## START Text shown

The ability to apply a combination of horizontal drilling, hydraulic fracturing and advanced completion technology at scale has had a profound impact on the industry. (Source: Cameron)
What would solve the upstream oil and gas industry’s problems? Many might simply respond, “$100 oil.” And they would be partly right. But dozens of challenges plague the industry that have little to do with low commodity prices.
E&P talked to several experts, including many of our editorial advisers, to address the challenges the upstream faces and their potential solutions. While many of the challenges are technical in nature, others are on a larger scale and encompass everything from carbon capture to the crew change. We also asked them to address how far we’ve come technologically and some of the “low-hanging technology fruit” that, with a little tweaking, could address these issues almost immediately.
Tough challenges
Many of the industry’s largest challenges have nothing to do with seismic acquisition or fracture fluid. Larger challenges loom.
“There is a loss of qualified, experienced workforce and attrition in technical expertise within both operators and service companies,” said Olga Koper, energy business development leader for Battelle, pointing to a large decrease in innovation within these companies coupled with the bankruptcies of many small businesses and decreased funding to academia and research institutes.
Dick Ghiselin, a consultant for Qittitut Consulting, added, “The big crew change has always been a threat, but today because of the recession the threat is even more critical. Who are the engineers and geoscientists of the future? Where will they come from?”
Of equal concern is the increased scrutiny of the industry, particularly in light of climate change findings and earthquakes resulting from induced seismicity. This will impact the industry’s “social license to operate.”
“Concerns about climate change are becoming more widespread along with pressure to do something about it,” said Eve Sprunt, a consultant. “The ‘carbon tax’ can take many forms and will increase costs and limit opportunities.”
Koper listed several aspects of this concern, including emissions reduction and the development of carbon capture and sequestration technologies at a large scale.
And all of this leads to increased regulations. Tom Williams, president of RPSEA, said that in addition to the commodity cycle, companies are reeling due to regulations that are politically driven rather than being science-based. “New regulations have contributed to a number of wells never being drilled, or drilled and not completed, or being prematurely plugged, thus losing access to countless millions of barrels of reserves or lost opportunities of wells not being drilled because of regulatory restrictions for adding needed production infrastructure,” he said. “Even proposed rulemaking processes are extremely costly, and the uncertainty adds to the cost to operate.
“I do not believe anyone could have ever predicted the fluctuation in commodity prices or the added regulatory burdens that have transpired over the past eight years impacting the cost to produce fossil fuels.”
Low commodity prices, increased regulations and technological challenges have combined to stymie the industry’s ability to replace reserves. While there have been some incredible discoveries in recent years, overall the discovery rate is down, and operators are being forced to explore in harsher environments. This leads to higher HSE costs and more difficulty in securing acceptance from stakeholders and the public, Koper said.

## END Text shown

» **What is being asked**: Could you write out the stretch of the oil and gas industry article above from "The ability to" through "industry. (Source: Cameron)", word for word? The data below isn't needed for anything here.

## START Information shown

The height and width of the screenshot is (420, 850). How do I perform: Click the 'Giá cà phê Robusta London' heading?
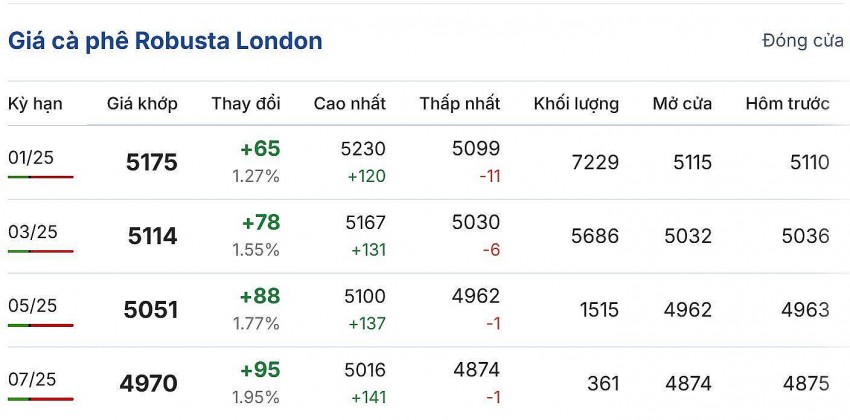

## END Information shown

» **Correct output**:
The ability to apply a combination of horizontal drilling, hydraulic fracturing and advanced completion technology at scale has had a profound impact on the industry. (Source: Cameron)